→ **Problem requirements**
Once you have read the data below, please repeat all of it exactly.
*** Opening Dataset entries ***
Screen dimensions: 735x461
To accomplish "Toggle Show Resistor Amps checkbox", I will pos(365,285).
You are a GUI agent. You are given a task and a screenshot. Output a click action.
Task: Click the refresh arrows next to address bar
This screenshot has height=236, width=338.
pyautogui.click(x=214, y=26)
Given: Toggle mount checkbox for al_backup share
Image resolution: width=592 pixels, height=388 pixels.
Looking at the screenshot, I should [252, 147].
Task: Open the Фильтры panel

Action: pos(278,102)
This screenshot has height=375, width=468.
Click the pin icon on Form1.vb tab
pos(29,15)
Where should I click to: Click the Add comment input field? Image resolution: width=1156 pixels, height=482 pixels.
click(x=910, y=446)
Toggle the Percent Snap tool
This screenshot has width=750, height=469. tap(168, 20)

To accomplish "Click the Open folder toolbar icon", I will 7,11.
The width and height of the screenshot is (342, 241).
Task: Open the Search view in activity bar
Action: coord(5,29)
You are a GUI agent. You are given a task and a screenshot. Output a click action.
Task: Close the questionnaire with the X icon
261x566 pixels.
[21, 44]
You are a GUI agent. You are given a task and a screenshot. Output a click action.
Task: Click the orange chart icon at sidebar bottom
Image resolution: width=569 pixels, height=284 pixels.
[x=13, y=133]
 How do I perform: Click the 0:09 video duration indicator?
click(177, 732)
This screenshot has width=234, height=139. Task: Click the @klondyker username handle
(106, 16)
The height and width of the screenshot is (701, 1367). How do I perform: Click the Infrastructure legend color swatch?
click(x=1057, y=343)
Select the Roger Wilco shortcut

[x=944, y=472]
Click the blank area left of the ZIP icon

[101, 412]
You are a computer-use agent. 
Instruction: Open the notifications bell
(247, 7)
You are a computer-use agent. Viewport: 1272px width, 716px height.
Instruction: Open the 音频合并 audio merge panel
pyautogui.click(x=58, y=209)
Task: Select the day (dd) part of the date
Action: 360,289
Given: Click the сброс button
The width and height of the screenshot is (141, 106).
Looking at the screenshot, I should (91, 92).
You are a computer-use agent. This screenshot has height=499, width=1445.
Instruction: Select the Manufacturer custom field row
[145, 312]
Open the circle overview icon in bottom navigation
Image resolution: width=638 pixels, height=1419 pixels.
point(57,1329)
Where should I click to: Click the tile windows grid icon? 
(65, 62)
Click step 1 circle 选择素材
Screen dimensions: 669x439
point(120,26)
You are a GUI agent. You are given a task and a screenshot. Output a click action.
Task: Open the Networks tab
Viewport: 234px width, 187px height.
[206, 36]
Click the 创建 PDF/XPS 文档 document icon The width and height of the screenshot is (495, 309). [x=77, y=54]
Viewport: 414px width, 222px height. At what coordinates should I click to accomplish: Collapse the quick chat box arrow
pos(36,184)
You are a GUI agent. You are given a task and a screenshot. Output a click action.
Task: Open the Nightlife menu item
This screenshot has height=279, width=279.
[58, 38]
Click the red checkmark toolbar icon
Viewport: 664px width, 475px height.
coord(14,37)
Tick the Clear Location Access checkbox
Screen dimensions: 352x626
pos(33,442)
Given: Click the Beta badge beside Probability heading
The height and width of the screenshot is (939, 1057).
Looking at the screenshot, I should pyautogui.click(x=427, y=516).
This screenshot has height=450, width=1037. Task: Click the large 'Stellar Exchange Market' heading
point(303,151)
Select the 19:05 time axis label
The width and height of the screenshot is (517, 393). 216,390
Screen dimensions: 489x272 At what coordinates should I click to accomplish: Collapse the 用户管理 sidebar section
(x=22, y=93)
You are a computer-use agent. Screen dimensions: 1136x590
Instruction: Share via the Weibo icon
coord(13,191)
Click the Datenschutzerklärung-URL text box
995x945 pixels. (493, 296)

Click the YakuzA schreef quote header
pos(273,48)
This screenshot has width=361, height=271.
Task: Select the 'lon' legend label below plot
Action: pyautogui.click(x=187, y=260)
*** Closing Dataset entries ***
→ **Finished task**
Screen dimensions: 735x461
To accomplish "Toggle Show Resistor Amps checkbox", I will pos(365,285).
You are a GUI agent. You are given a task and a screenshot. Output a click action.
Task: Click the refresh arrows next to address bar
This screenshot has height=236, width=338.
pyautogui.click(x=214, y=26)
Given: Toggle mount checkbox for al_backup share
Image resolution: width=592 pixels, height=388 pixels.
Looking at the screenshot, I should [252, 147].
Task: Open the Фильтры panel

Action: pos(278,102)
This screenshot has height=375, width=468.
Click the pin icon on Form1.vb tab
pos(29,15)
Where should I click to: Click the Add comment input field? Image resolution: width=1156 pixels, height=482 pixels.
click(x=910, y=446)
Toggle the Percent Snap tool
This screenshot has width=750, height=469. tap(168, 20)

To accomplish "Click the Open folder toolbar icon", I will 7,11.
The width and height of the screenshot is (342, 241).
Task: Open the Search view in activity bar
Action: coord(5,29)
You are a GUI agent. You are given a task and a screenshot. Output a click action.
Task: Close the questionnaire with the X icon
261x566 pixels.
[21, 44]
You are a GUI agent. You are given a task and a screenshot. Output a click action.
Task: Click the orange chart icon at sidebar bottom
Image resolution: width=569 pixels, height=284 pixels.
[x=13, y=133]
 How do I perform: Click the 0:09 video duration indicator?
click(177, 732)
This screenshot has width=234, height=139. Task: Click the @klondyker username handle
(106, 16)
The height and width of the screenshot is (701, 1367). How do I perform: Click the Infrastructure legend color swatch?
click(x=1057, y=343)
Select the Roger Wilco shortcut

[x=944, y=472]
Click the blank area left of the ZIP icon

[101, 412]
You are a computer-use agent. 
Instruction: Open the notifications bell
(247, 7)
You are a computer-use agent. Viewport: 1272px width, 716px height.
Instruction: Open the 音频合并 audio merge panel
pyautogui.click(x=58, y=209)
Task: Select the day (dd) part of the date
Action: 360,289
Given: Click the сброс button
The width and height of the screenshot is (141, 106).
Looking at the screenshot, I should (91, 92).
You are a computer-use agent. This screenshot has height=499, width=1445.
Instruction: Select the Manufacturer custom field row
[145, 312]
Open the circle overview icon in bottom navigation
Image resolution: width=638 pixels, height=1419 pixels.
point(57,1329)
Where should I click to: Click the tile windows grid icon? 
(65, 62)
Click step 1 circle 选择素材
Screen dimensions: 669x439
point(120,26)
You are a GUI agent. You are given a task and a screenshot. Output a click action.
Task: Open the Networks tab
Viewport: 234px width, 187px height.
[206, 36]
Click the 创建 PDF/XPS 文档 document icon The width and height of the screenshot is (495, 309). [x=77, y=54]
Viewport: 414px width, 222px height. At what coordinates should I click to accomplish: Collapse the quick chat box arrow
pos(36,184)
You are a GUI agent. You are given a task and a screenshot. Output a click action.
Task: Open the Nightlife menu item
This screenshot has height=279, width=279.
[58, 38]
Click the red checkmark toolbar icon
Viewport: 664px width, 475px height.
coord(14,37)
Tick the Clear Location Access checkbox
Screen dimensions: 352x626
pos(33,442)
Given: Click the Beta badge beside Probability heading
The height and width of the screenshot is (939, 1057).
Looking at the screenshot, I should pyautogui.click(x=427, y=516).
This screenshot has height=450, width=1037. Task: Click the large 'Stellar Exchange Market' heading
point(303,151)
Select the 19:05 time axis label
The width and height of the screenshot is (517, 393). 216,390
Screen dimensions: 489x272 At what coordinates should I click to accomplish: Collapse the 用户管理 sidebar section
(x=22, y=93)
You are a computer-use agent. Screen dimensions: 1136x590
Instruction: Share via the Weibo icon
coord(13,191)
Click the Datenschutzerklärung-URL text box
995x945 pixels. (493, 296)

Click the YakuzA schreef quote header
pos(273,48)
This screenshot has width=361, height=271.
Task: Select the 'lon' legend label below plot
Action: pyautogui.click(x=187, y=260)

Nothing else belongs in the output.